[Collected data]
Start of Block

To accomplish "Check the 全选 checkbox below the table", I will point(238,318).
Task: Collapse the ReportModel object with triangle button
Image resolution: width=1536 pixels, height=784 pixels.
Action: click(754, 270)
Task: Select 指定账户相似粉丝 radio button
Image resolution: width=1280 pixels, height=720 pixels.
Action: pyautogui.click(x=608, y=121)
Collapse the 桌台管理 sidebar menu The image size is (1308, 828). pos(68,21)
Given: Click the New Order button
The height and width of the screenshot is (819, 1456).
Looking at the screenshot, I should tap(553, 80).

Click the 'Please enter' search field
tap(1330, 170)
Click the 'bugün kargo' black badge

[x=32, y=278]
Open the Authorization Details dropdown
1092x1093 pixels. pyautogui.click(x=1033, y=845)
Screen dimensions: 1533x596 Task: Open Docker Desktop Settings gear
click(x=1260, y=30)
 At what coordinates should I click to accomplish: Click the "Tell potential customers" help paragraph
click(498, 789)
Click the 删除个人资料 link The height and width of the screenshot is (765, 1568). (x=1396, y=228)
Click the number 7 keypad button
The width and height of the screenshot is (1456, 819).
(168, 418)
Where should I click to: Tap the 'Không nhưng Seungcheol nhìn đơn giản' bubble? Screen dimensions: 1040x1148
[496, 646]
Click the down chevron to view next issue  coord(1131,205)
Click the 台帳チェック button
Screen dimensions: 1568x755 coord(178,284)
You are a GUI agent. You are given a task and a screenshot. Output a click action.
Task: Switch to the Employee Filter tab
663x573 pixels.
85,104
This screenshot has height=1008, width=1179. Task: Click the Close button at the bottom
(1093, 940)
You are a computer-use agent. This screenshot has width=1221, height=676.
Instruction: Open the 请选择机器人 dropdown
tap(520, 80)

End of Block

Using the records above, find and show each line with the string "agent".

You are a GUI agent. You are given a task and a screenshot. Output a click action.
You are a computer-use agent. This screenshot has width=1221, height=676.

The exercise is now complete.